She was going through a difficult point in her relationship. Her concerns began to show on her face and through her motions. It was bad. What made it worse was his reaction. She knew at this point that he felt terrible. The woman he loves, no longer loves him. But that wasn’t it. And she knew she had to fix it, or else she’d lose him. She knew she loved him, but they were going through a rough patch. For days, she thought about the reasons why she loved him, and wrote them down in her journal. Her face lit up with smiles and laughter as she reminisced about the times they’d spent together. This was a great man and she knew that. She always thought it was cliché and corny when people said “It’s not you, it’s me”. But, today, she finally understood. It was really her, not him. She confided in a friend and began to fix it.
She opted to use a lifeline and phone a friend. Not just any friend. She’s been her “therapist” for over a decade, knew her well, and genuinely wanted the best for her. After explaining the situation, she advised her to simply speak to her partner and express what she was going through, reminding her that ups and downs happen in relationships, and at his time of hardship, she had to fight to make things work and support him. (All things that she knew, but she just needed a reminder) She had a moment of selfishness and uncertainty. Admitting this was a big step.
The power of friendship is stronger than some people may even know. You see, you can’t always fix things on your own. Sometimes you need a friend (s), or even professional help through therapy. You need a “Get your life” team. None of which should include “Yes men”. Your team should consist of individuals who will tell you when you’re tripping, even if you won’t listen. Often times, we fight internal battles and struggle to be our true self’s. Do not be ashamed to get the guidance that you need to get through a situation.

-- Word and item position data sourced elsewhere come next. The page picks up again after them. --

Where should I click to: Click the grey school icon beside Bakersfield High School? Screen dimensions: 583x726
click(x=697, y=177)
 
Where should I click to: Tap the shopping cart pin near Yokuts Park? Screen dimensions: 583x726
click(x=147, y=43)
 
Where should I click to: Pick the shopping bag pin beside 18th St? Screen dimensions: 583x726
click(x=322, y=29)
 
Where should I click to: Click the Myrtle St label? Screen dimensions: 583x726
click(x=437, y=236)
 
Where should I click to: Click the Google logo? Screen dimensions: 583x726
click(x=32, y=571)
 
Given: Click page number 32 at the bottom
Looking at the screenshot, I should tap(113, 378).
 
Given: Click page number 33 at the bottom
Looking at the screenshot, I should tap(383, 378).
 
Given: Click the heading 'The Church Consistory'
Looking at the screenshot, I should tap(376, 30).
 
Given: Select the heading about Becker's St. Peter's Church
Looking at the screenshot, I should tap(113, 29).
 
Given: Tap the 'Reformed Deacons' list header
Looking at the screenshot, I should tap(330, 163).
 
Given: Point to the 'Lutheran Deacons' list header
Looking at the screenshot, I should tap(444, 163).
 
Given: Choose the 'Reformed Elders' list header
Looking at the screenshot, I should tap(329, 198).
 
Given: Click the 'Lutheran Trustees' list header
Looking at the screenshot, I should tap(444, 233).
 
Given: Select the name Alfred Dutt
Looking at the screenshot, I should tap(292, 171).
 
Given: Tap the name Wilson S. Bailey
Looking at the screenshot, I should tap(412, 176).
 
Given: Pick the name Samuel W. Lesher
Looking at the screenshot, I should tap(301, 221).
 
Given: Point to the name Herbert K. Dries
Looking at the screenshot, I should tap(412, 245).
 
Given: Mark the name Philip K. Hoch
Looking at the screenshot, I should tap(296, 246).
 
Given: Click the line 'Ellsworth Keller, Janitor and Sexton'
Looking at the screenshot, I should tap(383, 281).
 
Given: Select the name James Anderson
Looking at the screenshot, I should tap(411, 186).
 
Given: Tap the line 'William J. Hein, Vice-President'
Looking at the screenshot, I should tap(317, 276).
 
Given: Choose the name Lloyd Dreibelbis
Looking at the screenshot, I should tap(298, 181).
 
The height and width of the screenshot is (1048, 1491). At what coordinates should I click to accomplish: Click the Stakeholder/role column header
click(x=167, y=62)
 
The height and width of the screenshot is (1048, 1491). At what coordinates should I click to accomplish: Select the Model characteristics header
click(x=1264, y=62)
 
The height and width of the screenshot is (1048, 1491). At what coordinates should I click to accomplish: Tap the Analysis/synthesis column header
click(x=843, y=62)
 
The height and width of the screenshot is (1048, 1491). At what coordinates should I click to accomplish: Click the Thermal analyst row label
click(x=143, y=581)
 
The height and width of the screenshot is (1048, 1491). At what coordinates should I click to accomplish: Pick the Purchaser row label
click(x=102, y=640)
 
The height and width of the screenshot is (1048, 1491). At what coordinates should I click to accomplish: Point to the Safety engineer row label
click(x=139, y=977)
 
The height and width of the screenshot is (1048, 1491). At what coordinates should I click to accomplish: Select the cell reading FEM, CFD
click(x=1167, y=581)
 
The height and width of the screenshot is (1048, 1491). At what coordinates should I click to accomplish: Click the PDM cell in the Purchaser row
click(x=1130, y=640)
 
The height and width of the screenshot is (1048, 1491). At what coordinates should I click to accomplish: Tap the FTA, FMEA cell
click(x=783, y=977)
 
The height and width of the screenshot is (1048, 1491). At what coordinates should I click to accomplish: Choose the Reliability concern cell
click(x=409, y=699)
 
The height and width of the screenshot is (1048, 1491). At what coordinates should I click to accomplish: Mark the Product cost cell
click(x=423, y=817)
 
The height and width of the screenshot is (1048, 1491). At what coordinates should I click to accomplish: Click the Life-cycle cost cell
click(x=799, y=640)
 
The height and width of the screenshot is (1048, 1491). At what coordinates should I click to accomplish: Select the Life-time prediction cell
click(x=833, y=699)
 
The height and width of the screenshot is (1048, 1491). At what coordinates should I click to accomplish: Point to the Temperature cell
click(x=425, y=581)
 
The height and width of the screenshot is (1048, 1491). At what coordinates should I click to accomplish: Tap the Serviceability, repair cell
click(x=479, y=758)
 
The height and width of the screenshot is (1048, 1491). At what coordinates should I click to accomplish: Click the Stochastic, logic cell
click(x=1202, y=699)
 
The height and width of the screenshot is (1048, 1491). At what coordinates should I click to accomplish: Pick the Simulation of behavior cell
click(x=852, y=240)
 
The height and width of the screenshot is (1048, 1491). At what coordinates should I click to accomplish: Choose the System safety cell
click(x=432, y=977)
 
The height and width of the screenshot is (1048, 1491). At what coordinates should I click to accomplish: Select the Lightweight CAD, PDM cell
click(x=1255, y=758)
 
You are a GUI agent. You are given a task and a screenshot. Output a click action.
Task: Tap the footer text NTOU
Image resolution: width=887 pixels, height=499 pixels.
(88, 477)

Be grateful for friendship and sisterhood. We are not perfect. We make mistakes. Sometimes, you need your sisters around to prevent you from making bigger mistakes. It is truly a blessing to have someone to reach out to at any time for anything. Do not take advantage of this opportunity. Yes! This is an opportunity and a privilege. It does not only take a village to raise a child. It also takes a village to mold an adult. You do not need a huge team. But, if you have a few key players on that team, you’re straight.
“A sister is a gift to the heart, a friend to the spirit, a golden thread to the meaning of life.”